## Source material
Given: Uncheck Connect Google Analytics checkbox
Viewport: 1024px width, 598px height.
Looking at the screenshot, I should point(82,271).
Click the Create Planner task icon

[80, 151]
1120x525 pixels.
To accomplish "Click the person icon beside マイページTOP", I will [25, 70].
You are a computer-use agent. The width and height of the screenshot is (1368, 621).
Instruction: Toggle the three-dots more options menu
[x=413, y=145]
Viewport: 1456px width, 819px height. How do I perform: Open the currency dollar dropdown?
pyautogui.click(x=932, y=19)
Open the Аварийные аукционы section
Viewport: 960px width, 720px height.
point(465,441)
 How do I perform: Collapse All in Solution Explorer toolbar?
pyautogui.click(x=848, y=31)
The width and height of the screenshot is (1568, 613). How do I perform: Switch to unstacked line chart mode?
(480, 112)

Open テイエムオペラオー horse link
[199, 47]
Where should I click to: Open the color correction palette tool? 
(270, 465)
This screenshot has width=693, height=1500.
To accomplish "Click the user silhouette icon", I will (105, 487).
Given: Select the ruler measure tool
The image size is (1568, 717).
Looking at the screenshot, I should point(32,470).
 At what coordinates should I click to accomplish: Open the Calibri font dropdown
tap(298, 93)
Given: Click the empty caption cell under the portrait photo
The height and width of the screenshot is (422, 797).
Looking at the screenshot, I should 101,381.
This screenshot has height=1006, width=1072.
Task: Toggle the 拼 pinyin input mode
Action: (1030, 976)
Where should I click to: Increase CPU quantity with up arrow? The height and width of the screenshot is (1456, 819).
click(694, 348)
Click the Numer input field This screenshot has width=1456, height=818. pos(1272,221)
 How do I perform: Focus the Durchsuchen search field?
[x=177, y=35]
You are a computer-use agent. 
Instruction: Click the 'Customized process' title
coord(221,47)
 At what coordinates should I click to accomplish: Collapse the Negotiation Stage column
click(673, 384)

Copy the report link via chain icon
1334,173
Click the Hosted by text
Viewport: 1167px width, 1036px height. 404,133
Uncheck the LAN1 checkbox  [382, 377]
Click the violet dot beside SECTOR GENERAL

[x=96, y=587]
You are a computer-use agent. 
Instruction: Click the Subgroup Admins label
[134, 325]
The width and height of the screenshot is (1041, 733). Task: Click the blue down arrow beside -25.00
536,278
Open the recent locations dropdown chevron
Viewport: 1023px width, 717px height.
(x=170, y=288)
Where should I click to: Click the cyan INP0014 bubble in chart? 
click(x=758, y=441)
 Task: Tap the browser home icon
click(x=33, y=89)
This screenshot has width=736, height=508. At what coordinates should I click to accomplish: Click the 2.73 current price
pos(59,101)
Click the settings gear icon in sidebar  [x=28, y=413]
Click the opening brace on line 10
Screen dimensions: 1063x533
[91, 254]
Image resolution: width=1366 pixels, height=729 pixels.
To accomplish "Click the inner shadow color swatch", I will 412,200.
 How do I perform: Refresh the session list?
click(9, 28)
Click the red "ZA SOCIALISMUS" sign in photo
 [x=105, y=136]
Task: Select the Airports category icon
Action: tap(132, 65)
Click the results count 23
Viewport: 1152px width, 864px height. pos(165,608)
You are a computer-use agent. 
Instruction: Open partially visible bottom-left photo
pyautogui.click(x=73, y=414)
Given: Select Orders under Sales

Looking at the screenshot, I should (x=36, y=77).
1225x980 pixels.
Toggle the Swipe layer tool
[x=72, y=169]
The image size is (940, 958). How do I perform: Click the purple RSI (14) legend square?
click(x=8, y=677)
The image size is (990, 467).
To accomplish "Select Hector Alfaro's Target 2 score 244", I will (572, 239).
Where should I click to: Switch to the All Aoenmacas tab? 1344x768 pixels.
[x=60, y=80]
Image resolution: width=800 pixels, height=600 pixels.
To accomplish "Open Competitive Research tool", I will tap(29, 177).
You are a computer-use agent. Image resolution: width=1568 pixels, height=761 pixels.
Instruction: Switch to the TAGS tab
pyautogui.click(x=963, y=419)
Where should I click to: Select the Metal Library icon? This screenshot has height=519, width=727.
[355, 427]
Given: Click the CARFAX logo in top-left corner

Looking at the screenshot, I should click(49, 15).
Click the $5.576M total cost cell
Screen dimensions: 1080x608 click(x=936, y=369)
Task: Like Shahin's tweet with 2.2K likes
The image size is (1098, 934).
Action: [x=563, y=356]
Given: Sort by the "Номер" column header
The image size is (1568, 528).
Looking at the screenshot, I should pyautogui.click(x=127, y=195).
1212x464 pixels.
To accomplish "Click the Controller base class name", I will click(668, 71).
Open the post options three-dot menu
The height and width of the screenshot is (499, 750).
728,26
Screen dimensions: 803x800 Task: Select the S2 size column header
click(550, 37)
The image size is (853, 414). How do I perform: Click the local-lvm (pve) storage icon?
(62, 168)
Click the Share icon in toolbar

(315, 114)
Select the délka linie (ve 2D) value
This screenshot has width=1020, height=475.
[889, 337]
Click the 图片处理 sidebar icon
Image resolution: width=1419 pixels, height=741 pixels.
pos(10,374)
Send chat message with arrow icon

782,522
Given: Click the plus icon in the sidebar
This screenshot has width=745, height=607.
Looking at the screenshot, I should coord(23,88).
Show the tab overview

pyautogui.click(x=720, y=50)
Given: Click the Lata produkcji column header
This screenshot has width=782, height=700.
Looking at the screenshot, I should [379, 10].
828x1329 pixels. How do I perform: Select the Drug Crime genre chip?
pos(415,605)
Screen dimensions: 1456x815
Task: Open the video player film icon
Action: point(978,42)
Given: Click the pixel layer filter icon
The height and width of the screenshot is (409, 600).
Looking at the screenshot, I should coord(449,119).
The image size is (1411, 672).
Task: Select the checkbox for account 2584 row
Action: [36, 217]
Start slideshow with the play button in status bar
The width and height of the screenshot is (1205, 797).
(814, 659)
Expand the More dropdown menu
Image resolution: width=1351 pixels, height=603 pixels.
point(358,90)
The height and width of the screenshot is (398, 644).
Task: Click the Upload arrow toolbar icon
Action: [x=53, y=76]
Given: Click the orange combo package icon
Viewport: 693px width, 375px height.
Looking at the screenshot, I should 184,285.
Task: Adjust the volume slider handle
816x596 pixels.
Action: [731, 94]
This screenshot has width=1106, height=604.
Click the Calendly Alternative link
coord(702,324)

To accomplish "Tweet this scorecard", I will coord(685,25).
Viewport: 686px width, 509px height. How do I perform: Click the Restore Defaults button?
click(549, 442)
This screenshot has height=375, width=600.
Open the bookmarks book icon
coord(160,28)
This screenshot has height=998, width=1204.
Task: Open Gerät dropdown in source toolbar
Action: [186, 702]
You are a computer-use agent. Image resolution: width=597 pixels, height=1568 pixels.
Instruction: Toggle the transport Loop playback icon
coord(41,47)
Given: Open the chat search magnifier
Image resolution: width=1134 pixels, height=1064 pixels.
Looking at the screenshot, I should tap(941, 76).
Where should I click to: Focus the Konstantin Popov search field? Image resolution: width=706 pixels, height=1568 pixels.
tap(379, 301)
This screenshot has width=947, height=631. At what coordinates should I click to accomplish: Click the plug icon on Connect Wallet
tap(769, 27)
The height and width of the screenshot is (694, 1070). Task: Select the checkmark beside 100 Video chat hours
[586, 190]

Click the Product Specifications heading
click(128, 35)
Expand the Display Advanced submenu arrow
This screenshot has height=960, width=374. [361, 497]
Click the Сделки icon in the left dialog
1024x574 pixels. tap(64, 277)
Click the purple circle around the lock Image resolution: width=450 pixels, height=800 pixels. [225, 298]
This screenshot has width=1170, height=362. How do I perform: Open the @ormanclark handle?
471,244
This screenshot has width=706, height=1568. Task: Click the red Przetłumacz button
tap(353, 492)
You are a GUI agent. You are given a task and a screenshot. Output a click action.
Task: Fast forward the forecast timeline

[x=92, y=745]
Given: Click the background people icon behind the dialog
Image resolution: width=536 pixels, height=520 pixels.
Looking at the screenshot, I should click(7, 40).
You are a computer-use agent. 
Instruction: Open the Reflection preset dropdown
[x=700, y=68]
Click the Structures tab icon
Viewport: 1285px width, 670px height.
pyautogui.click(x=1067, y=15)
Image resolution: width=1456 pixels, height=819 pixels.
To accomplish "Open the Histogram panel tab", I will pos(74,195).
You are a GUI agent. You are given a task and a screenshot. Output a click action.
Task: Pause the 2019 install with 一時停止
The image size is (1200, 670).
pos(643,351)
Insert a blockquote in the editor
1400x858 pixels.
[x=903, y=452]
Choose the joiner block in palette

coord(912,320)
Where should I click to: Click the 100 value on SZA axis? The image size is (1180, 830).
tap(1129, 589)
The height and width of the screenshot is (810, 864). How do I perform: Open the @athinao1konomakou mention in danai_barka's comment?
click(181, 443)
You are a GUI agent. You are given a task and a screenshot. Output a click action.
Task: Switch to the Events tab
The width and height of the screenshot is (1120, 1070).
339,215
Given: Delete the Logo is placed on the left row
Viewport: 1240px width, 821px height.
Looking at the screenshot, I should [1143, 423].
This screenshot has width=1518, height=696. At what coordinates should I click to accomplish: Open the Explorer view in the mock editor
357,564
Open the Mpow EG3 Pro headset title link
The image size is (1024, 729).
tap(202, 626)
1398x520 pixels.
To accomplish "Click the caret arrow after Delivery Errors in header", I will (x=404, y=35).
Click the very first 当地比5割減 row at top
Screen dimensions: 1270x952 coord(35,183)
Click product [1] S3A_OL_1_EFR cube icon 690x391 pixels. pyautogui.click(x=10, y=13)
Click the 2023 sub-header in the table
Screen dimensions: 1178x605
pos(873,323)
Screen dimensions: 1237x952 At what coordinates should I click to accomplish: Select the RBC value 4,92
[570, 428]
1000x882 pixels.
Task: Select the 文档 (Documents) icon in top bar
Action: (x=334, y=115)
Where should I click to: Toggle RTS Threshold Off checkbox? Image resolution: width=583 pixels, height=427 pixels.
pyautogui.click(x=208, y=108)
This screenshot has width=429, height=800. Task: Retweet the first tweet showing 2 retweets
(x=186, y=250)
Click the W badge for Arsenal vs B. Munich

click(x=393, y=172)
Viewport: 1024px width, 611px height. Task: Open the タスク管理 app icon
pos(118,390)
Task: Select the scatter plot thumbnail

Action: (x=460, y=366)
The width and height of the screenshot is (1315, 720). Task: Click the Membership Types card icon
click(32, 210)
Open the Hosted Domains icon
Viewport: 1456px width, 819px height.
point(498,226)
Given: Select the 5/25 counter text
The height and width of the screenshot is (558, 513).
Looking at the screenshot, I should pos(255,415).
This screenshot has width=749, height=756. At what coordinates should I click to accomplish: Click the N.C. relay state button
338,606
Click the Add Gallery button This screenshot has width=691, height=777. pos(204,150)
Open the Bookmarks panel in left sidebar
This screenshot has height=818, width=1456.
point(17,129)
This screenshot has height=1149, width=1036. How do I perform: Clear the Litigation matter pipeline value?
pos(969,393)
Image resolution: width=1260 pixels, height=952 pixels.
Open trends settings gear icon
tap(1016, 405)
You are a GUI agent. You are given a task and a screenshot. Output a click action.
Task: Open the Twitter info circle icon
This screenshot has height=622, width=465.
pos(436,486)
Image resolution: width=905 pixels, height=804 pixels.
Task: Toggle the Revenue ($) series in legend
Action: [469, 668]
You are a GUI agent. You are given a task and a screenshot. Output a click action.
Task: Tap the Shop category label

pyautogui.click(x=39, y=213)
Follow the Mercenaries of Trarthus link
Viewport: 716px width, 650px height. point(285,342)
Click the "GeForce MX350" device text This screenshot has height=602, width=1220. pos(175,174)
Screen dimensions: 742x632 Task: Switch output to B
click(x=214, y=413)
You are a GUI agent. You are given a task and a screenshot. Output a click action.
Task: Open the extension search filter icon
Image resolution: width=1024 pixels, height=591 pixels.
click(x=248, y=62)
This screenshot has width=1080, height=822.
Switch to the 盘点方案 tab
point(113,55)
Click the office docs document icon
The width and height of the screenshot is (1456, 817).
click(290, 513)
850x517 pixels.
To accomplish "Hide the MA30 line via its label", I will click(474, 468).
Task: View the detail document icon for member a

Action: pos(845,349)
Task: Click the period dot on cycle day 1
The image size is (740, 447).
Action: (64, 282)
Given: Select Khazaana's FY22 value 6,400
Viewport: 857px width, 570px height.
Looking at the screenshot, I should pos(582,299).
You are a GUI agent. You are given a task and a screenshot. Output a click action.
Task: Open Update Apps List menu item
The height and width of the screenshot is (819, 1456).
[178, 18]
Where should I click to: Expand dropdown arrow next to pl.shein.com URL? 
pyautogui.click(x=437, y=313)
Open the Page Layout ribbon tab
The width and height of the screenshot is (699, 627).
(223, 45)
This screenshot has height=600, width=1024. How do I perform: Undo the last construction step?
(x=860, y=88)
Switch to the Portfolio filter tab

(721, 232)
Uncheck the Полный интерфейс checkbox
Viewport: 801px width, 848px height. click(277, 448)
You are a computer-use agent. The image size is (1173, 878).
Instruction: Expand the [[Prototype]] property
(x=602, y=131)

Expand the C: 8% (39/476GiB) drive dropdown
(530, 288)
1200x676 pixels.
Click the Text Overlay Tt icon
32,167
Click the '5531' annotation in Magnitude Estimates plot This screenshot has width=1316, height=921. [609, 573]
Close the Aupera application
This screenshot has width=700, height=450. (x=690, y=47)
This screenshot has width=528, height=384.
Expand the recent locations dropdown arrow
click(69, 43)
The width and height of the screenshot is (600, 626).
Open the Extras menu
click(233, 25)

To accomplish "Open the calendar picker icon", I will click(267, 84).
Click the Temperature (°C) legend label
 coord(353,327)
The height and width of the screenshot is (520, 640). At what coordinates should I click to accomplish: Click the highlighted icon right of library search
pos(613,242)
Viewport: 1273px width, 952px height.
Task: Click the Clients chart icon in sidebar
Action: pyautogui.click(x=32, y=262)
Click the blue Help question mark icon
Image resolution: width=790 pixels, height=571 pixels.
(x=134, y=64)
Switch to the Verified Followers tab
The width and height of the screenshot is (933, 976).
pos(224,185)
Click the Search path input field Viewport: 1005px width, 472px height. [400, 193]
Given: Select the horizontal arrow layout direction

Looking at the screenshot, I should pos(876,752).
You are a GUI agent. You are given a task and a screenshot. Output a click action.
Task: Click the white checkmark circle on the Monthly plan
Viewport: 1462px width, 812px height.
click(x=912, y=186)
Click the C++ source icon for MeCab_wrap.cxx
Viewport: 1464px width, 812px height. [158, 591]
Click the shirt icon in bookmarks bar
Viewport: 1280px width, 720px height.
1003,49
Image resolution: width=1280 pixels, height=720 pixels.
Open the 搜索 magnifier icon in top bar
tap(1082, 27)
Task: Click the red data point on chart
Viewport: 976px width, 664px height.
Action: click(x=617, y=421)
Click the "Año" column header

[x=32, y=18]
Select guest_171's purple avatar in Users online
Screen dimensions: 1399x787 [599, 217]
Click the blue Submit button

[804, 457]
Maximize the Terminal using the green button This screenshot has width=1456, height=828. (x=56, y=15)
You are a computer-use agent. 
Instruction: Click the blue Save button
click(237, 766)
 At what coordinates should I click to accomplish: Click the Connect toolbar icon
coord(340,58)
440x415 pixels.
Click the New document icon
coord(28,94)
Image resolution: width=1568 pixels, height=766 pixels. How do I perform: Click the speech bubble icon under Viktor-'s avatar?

## Work item
From the records above, pull out each line that has "circle".

## Written reply
Click the purple circle around the lock Image resolution: width=450 pixels, height=800 pixels. [225, 298]
Task: Open the Twitter info circle icon
Task: Click the white checkmark circle on the Monthly plan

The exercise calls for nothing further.